Two public forums on consolidation planned
NATCHEZ — City officials have worked with government experts from a Mississippi State University research program to host two public forums next month at the Natchez Convention Center aimed at educating both elected officials and citizens on the topic of consolidation.
The two forums will start at 5 p.m. on May 7 and May 21 at the convention center said Alderwoman Sarah Carter-Smith during Tuesday’s meeting with the Board of Aldermen.
“The purpose of this two-part series is to inform constituents of the primary elements and functions of municipal and county government, the services they provide, and the potential options addressing challenges facing the city,” Smith said. “We want unbiased professionals to educate citizens and facilitate a conversation based on factual information.”

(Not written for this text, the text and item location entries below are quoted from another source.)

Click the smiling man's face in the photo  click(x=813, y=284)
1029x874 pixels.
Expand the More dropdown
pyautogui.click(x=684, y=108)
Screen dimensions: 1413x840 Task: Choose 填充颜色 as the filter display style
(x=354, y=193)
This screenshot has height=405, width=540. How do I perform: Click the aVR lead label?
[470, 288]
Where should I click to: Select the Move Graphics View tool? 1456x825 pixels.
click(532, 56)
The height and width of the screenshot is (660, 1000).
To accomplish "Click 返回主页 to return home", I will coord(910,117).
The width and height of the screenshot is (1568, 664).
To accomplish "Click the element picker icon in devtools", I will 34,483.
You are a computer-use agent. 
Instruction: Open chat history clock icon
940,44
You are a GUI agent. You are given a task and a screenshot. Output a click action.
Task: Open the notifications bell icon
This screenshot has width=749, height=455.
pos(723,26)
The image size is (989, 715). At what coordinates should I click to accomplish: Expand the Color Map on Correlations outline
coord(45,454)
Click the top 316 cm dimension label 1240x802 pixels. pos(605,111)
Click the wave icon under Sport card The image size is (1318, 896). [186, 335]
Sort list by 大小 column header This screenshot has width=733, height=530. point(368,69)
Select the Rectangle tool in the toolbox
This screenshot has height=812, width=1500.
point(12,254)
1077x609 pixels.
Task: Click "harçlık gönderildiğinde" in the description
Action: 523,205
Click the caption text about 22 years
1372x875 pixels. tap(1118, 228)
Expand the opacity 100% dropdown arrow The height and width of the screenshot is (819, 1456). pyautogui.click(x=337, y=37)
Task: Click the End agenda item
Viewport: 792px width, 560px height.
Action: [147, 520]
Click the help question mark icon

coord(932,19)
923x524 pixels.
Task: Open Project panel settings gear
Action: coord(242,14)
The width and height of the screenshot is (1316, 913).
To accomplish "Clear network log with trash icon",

The issue of consolidating city and county government services has come up many times over the past few decades, said Natchez Mayor Darryl Grennell, so much so that he decided to seek information from nearby experts on the topic.
“Before I became a county supervisor in 1997, every three or four years, the subject of consolidation has come up,” Grennell said. “When I became mayor, I said, ‘Why not let some experts come in to talk about what consolidated government is and what that entails?’ If, at that point, the citizens still feel it is necessary to proceed with that process, we could do so.”
Grennell said he contacted Dallas Breen executive director of the John C. Stennis Institute of Government two years ago and discussed hosting the educational forum in Natchez.
The institute, named for its founder and former Mississippi United States Sen. John C. Stennis has the mission to offer educational services and comprehensive studies to help municipalities thrive.
Last year, the city unanimously agreed to provide funding for travel expenses and accommodations for a group of experts from the institute to come to Natchez, Grennell said, which costs approximately $5,000.
Grennell said Natchez is by no means new to the idea of consolidating resources with the county; A few services that used to be offered by the city in the past have already been taken over by Adams County and vice versa, Grennell said.
“Years ago, the city had its own tax collection office. … We basically pay the county every year to collect city taxes. … We just recently, since I’ve been mayor, consolidated our 911 dispatch service. … We are the only city in the state of Mississippi that provides fire protection outside of the city limits. Right there is an example of consolidated services that does not exist anywhere else in the state.”
However, Grennell said more efforts to consolidate would cost local governments to hire individuals to do extensive research to find out whether a consolidated effort would be beneficial or harmful.
“It could be well over $100,000 to have a study done,” Grennell said, “and you don’t want to go into it without having the proper research done.”